[Opening Data to use section]

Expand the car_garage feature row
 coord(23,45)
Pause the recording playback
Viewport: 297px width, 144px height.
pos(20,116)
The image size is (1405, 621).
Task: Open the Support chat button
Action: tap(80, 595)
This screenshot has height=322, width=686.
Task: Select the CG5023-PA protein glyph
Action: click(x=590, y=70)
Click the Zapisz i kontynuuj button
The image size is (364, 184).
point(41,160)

[Closing Data to use section]

Return the entries above exactly as they appear.

Expand the car_garage feature row
 coord(23,45)
Pause the recording playback
Viewport: 297px width, 144px height.
pos(20,116)
The image size is (1405, 621).
Task: Open the Support chat button
Action: tap(80, 595)
This screenshot has height=322, width=686.
Task: Select the CG5023-PA protein glyph
Action: click(x=590, y=70)
Click the Zapisz i kontynuuj button
The image size is (364, 184).
point(41,160)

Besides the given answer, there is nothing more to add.